TASK INSTRUCTIONS ▸ Each entry is to be repeated word for word, and the images are to be dropped.

*** Begin section ***

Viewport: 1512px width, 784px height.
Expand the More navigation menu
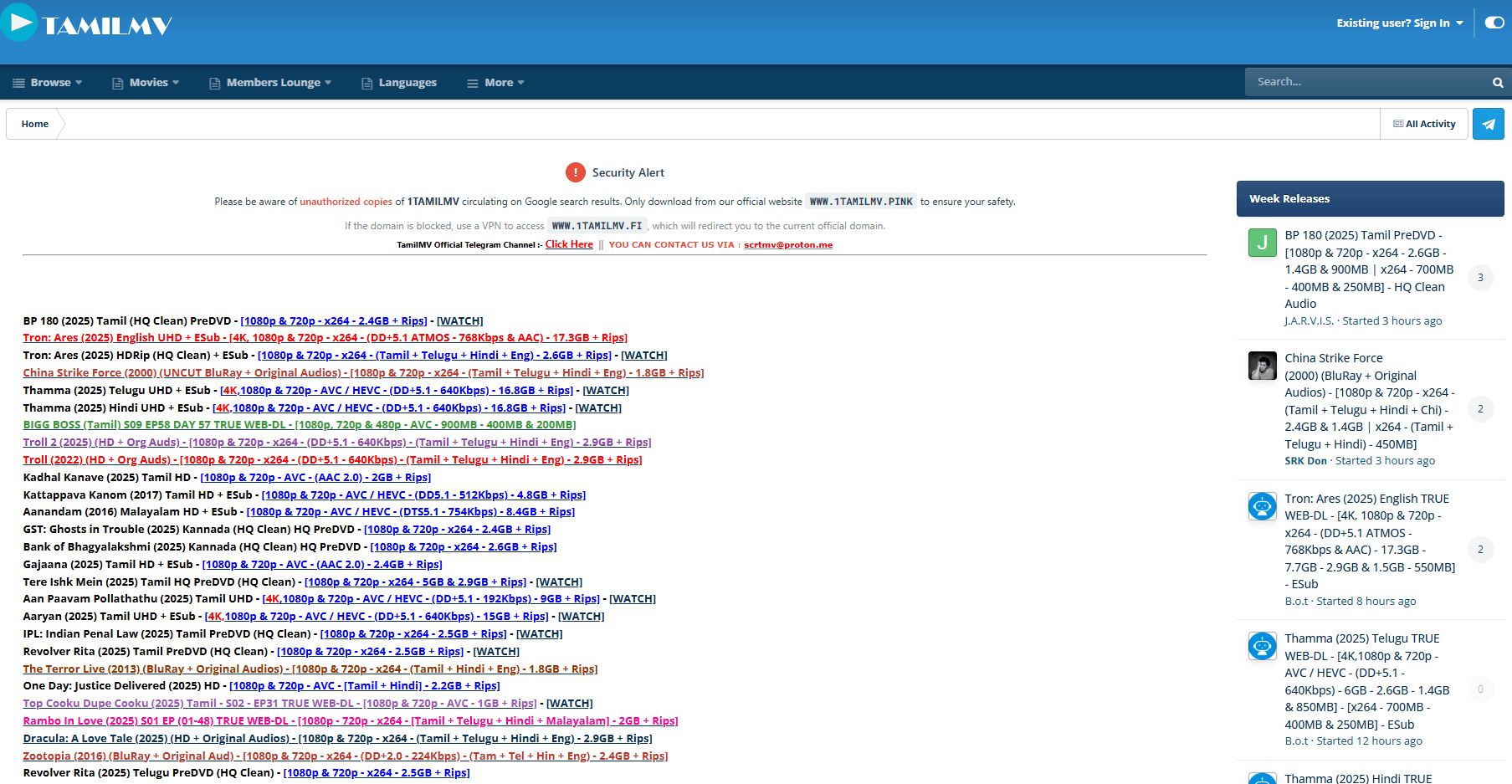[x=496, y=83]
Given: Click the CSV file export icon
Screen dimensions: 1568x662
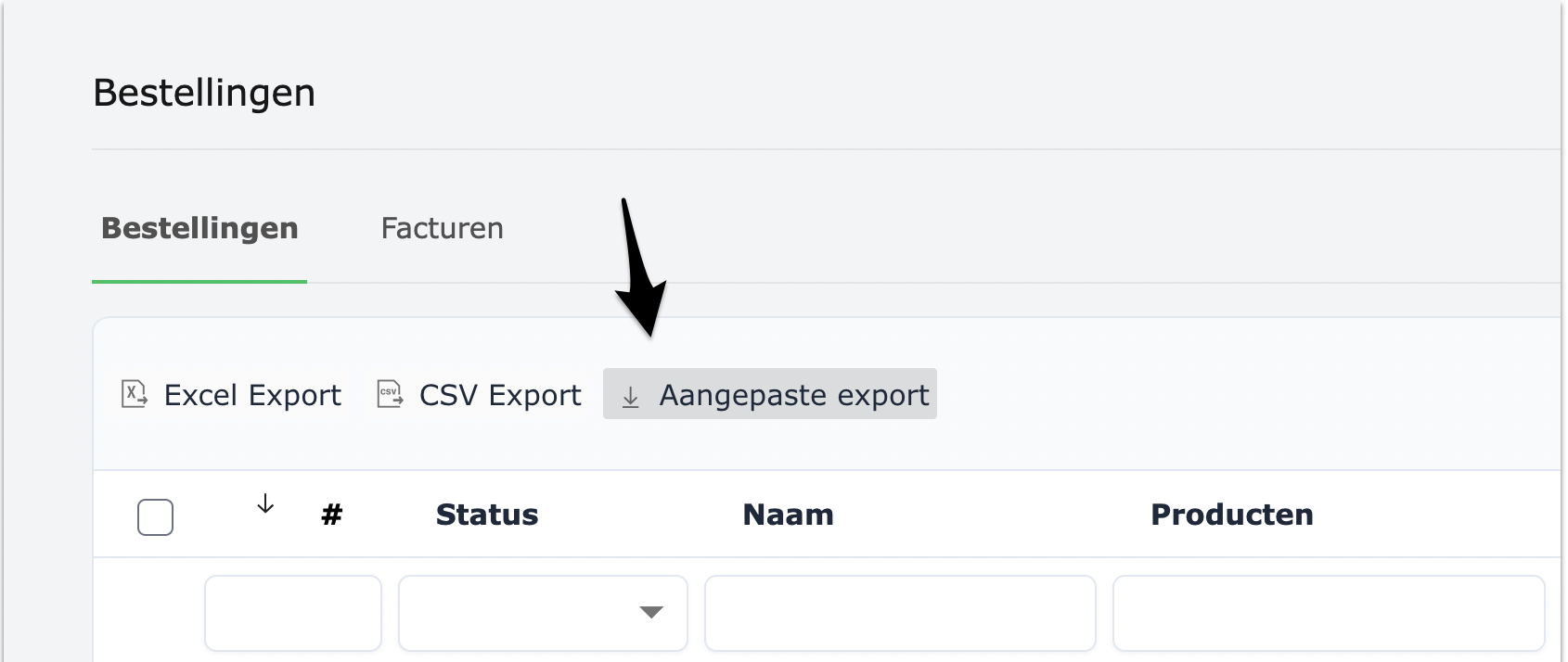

*** End section ***

OUTPUT OF THE EXERCISE ▸
Viewport: 1512px width, 784px height.
Expand the More navigation menu
[x=496, y=83]
Given: Click the CSV file export icon
Screen dimensions: 1568x662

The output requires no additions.